Diketahui jika saksi berinisial K diperiksa oleh pihak kepolisian sejak pukul 16.00 WIB hingga 18.00 WIB seblum akhirnya dirinya diperbolehkan pulang.
"HP miliknya dipinjam, videonya di transmisi dan video yang di HP dihapus oleh pihak polisi," ucap Edwin.
LPSK menilai tindakan penghapusan video sebagai barang bukti dalam tragedi kanjuruhan sebagai suatu hal yang berlebihan, aparat kepolisian diingatkan agar lebih memperhatikan soal hak asasi manusia (HAM).
"LPSK menilai menghapus dan menonaktifkan Tik Tok K berlebihan," ujar Edwin.
Seharusnya, kata dia, cara-cara seperti itu tidak dilakukan oleh penyidik atau anggota polisi dalam memeriksa saksi.

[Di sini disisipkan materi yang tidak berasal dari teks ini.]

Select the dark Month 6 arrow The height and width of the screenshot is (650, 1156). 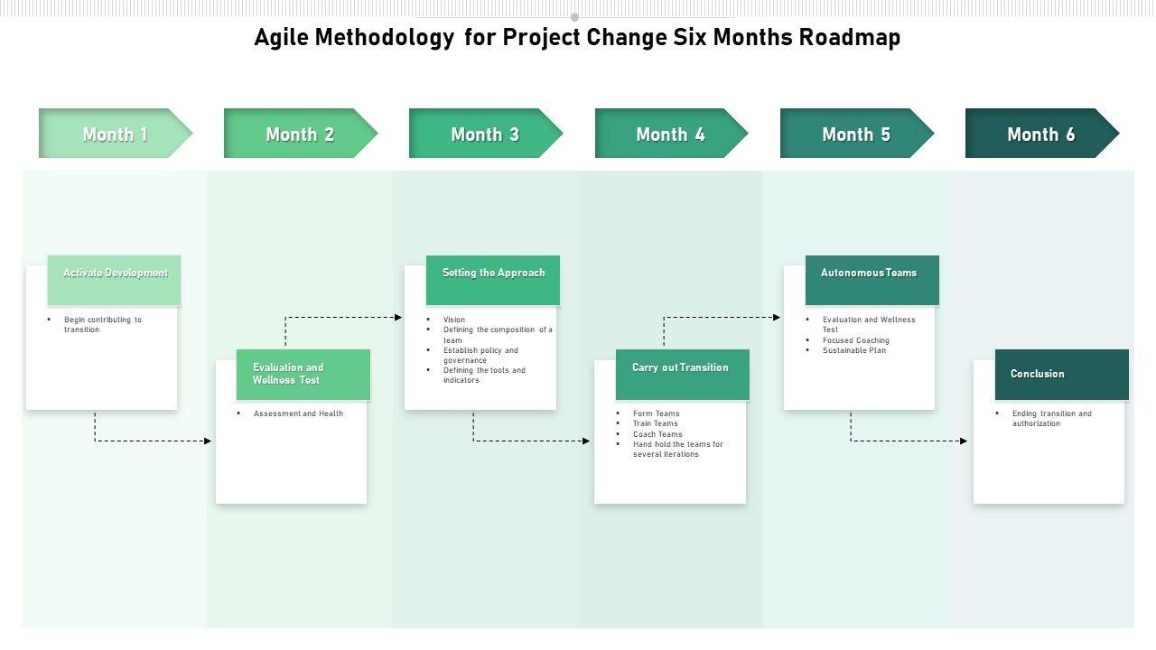coord(1041,134)
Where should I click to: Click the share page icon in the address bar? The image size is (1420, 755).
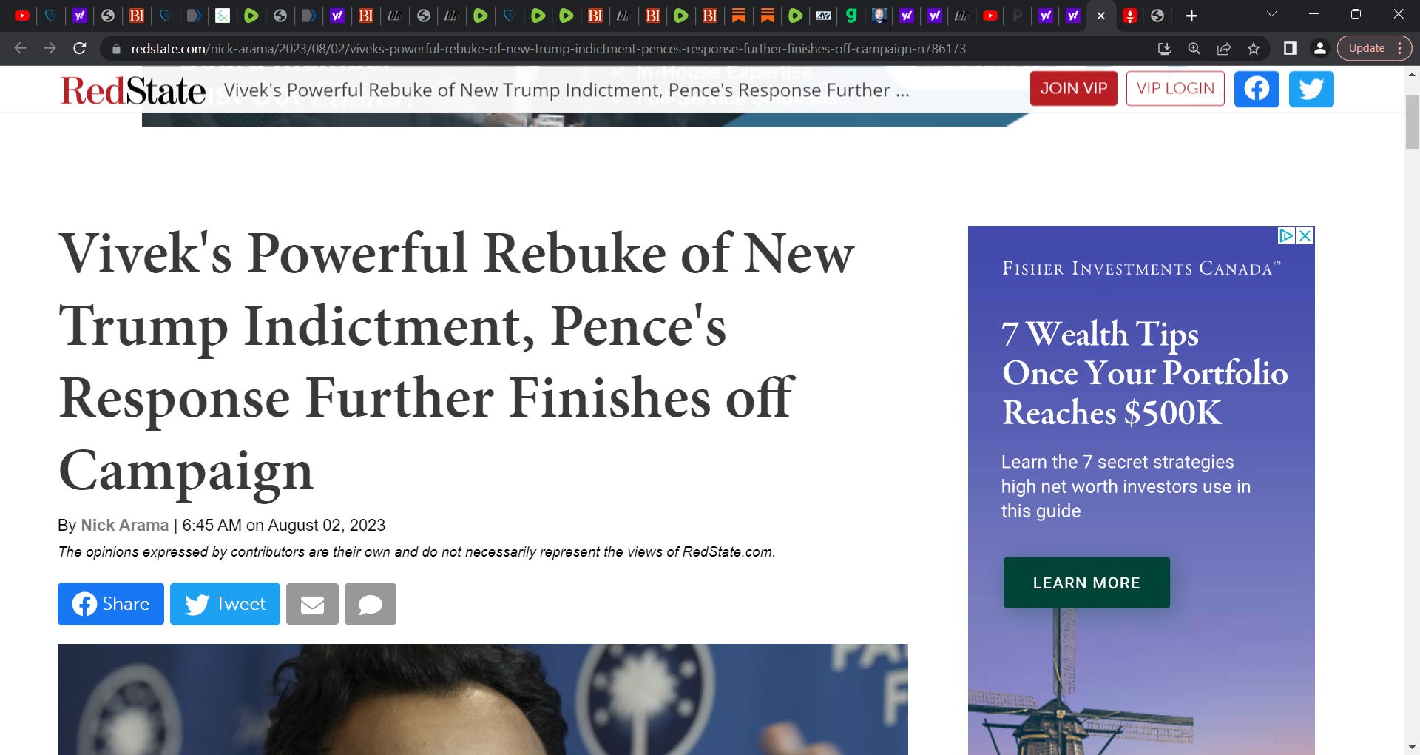[1224, 48]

Polisi harus memperhatikan hukum acara pidana serta nilai-nilai HAM. Sebab, pada dasarnya, perlakuan hukum pada semua orang sama.
"LPSK melihat ini tidak profesional atau kurang profesional," ujarnya.
Terkait informasi yang beredar bahwa K dijemput polisi atau anggota intel di stasiun saat hendak menuju Jakarta untuk memenuhi undangan wawancara, Edwin membantah kabar tersebut.
"Tidak benar, karena dia baru dihubungi sama Narasi hari Rabu tanggal 5. Sementara, ia diperiksa polisi Senin (3/10) 2022," jelas dia.
Saat ini yang bersangkutan sedang dalam proses pengajuan perlindungan ke LPSK. Di satu sisi, lembaga yang dibentuk berdasarkan Undang-Undang Nomor 13 Tahun 2006 tentang Perlindungan Saksi dan Korban tersebut telah menerima 10 pengajuan perlindungan.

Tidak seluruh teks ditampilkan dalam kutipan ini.